Task item: Read the data below line by line and copy each one with "varlascooter" in it.

Given information below:

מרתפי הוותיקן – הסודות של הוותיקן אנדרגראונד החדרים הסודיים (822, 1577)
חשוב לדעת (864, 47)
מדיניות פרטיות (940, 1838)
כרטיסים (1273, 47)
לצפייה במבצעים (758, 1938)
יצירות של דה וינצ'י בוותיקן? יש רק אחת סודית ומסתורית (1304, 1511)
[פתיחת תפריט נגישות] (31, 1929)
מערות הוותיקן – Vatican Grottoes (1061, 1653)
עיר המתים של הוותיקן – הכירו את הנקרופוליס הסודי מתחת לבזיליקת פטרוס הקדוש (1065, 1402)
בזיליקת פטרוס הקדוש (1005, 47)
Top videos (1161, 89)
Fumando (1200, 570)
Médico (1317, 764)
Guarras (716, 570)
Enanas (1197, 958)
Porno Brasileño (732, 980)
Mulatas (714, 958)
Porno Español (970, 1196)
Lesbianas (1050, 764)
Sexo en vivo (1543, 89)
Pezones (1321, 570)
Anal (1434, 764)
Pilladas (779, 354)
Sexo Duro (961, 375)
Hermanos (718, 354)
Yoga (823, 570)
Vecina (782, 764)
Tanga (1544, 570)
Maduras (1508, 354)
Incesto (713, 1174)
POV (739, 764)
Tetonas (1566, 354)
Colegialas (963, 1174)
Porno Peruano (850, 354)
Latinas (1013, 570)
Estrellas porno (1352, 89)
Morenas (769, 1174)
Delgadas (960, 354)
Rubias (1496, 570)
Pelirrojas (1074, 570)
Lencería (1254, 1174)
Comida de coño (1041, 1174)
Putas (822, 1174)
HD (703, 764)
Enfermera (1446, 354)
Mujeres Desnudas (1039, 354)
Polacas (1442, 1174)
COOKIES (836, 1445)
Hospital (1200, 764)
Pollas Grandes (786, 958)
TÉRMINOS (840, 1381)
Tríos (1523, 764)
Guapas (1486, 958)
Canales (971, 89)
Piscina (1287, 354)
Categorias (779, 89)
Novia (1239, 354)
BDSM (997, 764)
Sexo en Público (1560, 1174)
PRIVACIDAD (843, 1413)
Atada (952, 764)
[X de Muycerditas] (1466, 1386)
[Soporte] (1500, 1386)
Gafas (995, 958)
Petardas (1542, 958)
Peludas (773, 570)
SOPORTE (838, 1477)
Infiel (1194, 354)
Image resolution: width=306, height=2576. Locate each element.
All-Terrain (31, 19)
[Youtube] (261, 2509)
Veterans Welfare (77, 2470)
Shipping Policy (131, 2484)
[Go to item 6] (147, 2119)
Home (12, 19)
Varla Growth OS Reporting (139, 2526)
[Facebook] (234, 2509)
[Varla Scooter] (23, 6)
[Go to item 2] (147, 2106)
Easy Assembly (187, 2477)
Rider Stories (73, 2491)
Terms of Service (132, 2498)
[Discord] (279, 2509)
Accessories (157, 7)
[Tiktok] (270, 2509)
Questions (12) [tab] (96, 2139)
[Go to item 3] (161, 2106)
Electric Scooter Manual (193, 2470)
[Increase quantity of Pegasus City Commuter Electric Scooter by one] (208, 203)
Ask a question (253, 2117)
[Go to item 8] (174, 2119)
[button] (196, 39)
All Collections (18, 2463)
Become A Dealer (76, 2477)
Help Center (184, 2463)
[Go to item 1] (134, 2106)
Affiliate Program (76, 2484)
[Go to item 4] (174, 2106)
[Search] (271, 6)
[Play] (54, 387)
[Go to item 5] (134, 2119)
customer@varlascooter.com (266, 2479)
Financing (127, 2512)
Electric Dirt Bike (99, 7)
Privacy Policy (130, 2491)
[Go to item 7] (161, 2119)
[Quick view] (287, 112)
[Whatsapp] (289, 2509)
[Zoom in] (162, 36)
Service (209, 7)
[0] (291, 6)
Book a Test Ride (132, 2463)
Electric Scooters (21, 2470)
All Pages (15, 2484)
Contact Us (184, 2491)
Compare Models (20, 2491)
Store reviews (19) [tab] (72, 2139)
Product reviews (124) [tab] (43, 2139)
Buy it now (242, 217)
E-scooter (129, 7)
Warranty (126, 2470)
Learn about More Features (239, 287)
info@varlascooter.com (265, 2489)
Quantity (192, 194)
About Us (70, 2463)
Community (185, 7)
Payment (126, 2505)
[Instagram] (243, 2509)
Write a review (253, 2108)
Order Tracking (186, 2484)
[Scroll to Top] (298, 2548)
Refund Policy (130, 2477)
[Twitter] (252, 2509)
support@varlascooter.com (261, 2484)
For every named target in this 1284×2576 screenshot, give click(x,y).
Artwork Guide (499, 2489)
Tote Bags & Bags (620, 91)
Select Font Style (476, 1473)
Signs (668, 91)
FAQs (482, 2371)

End of Given information.

Your solution:
customer@varlascooter.com (266, 2479)
info@varlascooter.com (265, 2489)
support@varlascooter.com (261, 2484)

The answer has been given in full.